Saturday, December 20, 2008

"The lost eyes of a thawed caveman"

(quote: me; video: Ricky's "Meaning of christmas")

Xmas party season. Everything more or less a persistent hang-over for the last few days. And I have little to no actual responsibilities. My classes ended spectacularly. A great grade and excellent feedback in one class, an epic bar-crawl with the members of my other one. Last night had my xmas party for work, which is always excellent. And then two of my bosses and their wives genuinely wanted to 'hang out" and we went to the bar and listened to music and I talked to them about writing. These guys are saints. I'm bringing in stories for them to read in the next few days.

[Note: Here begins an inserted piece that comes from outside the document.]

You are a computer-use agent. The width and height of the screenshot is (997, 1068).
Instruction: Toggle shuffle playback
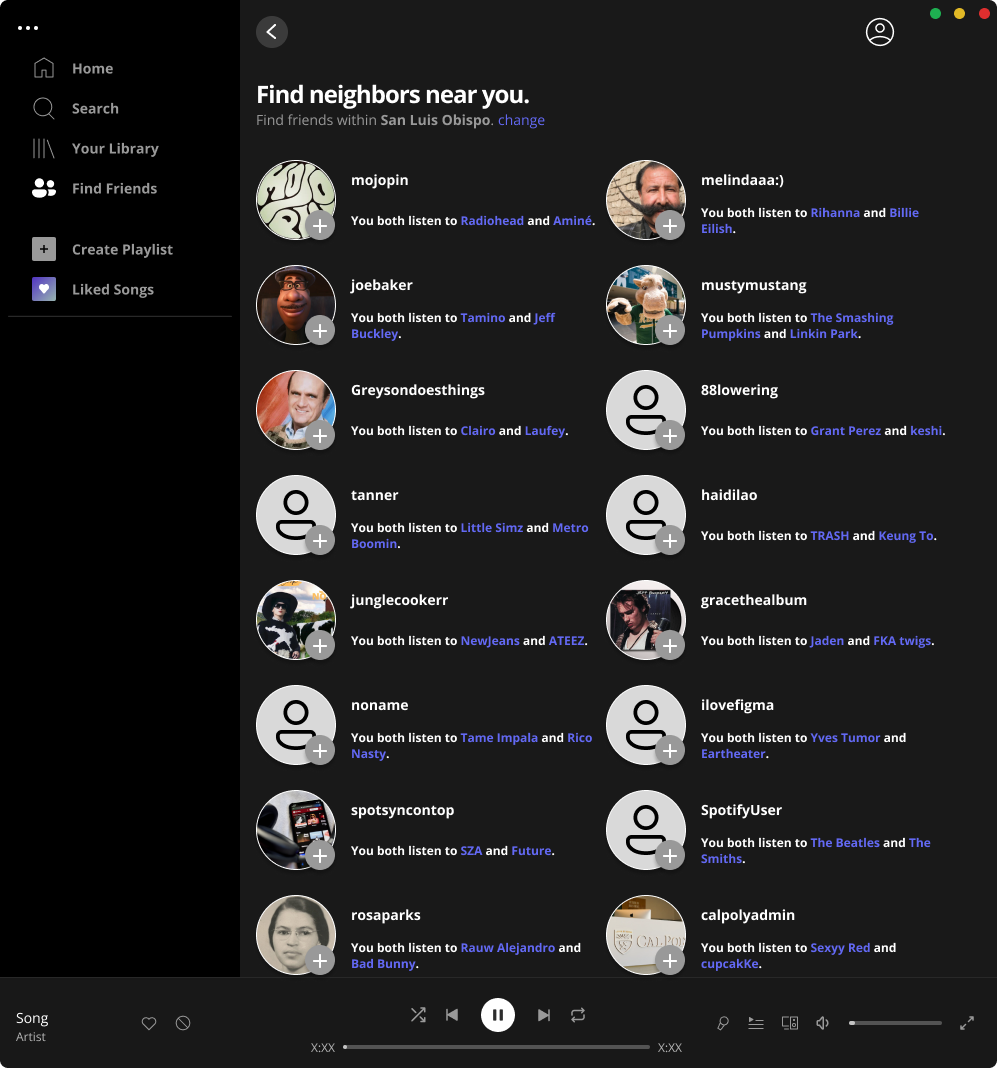tap(418, 1015)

And the conversation served as a glowing preamble to the awkward, bent-ear explanations I'll have to give to extended family next week. quoth a boss: "in the annals of history, how many people have gone from engineering to english?"

The world is different walking through it late at night and waist-deep in winter. Everyone is hid out, in front of their screens. Everything is slick or jagged, and smells older than it is. Blackened snow clinging to everything looking fungal and nefarious in the arc-sodiums. And cars tumble along testing brakes and mingling cigarette-smoke with the vapor of their words. And front lawns broadcast to no-one the christmas mythos and Bosch-like populate themselves with jarring juxtapositions such that Frosty waves to Rudolph and Santa lords over them both disproportionate. And a frazzle-haired romantic that listens to BRMC steps from his 70s-era duster and snaps a pic with his gadget. And at some point I sit at the head of the table and drink the bottom-third of fancy cocktails and forgive people in my head. And when we're back out the doors the cold is treatment of an overdose and I gasp and run and clamber half-up a statue. Cut my hand and it bleeds like eyebrows in bar-room brawls. My own blood on the snow, dilute in the ice.

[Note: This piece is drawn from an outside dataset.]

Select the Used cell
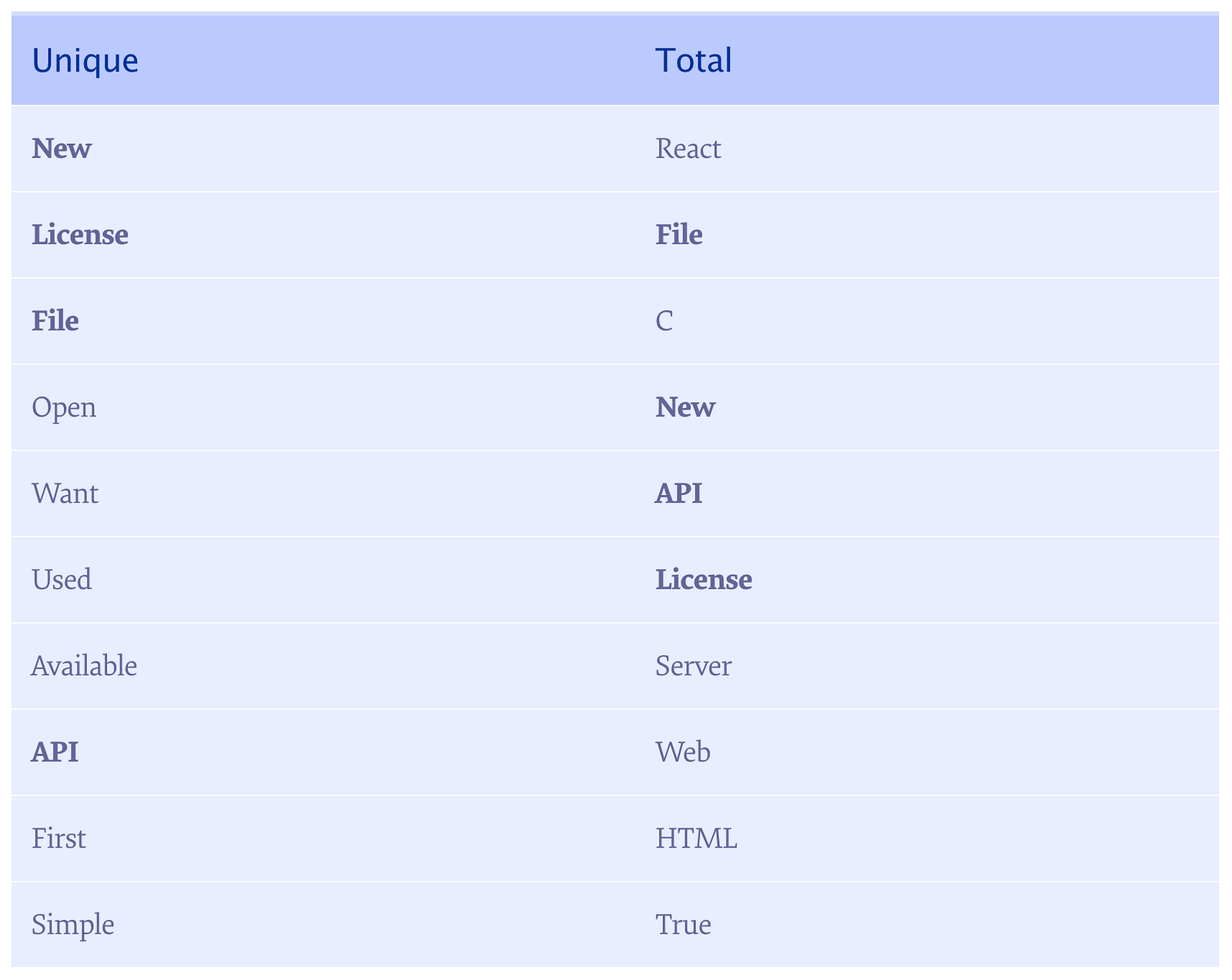 coord(62,579)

Reading through Gravity's Rainbow again. I made it 2/3rds of the way through, but lost the plot in Africa. This time around there is a certain cognizance of deliberate density. It's wonderfully complex, the detail rich, and every one of them distinct and well-executed and beautiful. But I think I'm seeing some cracks in Pynchon's methods. An immense and complex narrative that does not pause for stragglers, which has an integrity to it. But the big-picture . . .something is missing there. And reading Warren Ellis's Crooked Little Vein which I'm loving. But there's also a problem in his rendering, a sort of chaos for its own sake, covering Burrough's territory but trying to maintain lucidity. The images don't hang together like they could. Well, that's only 10 pages in. So who knows. Anyway, I really like both of these books.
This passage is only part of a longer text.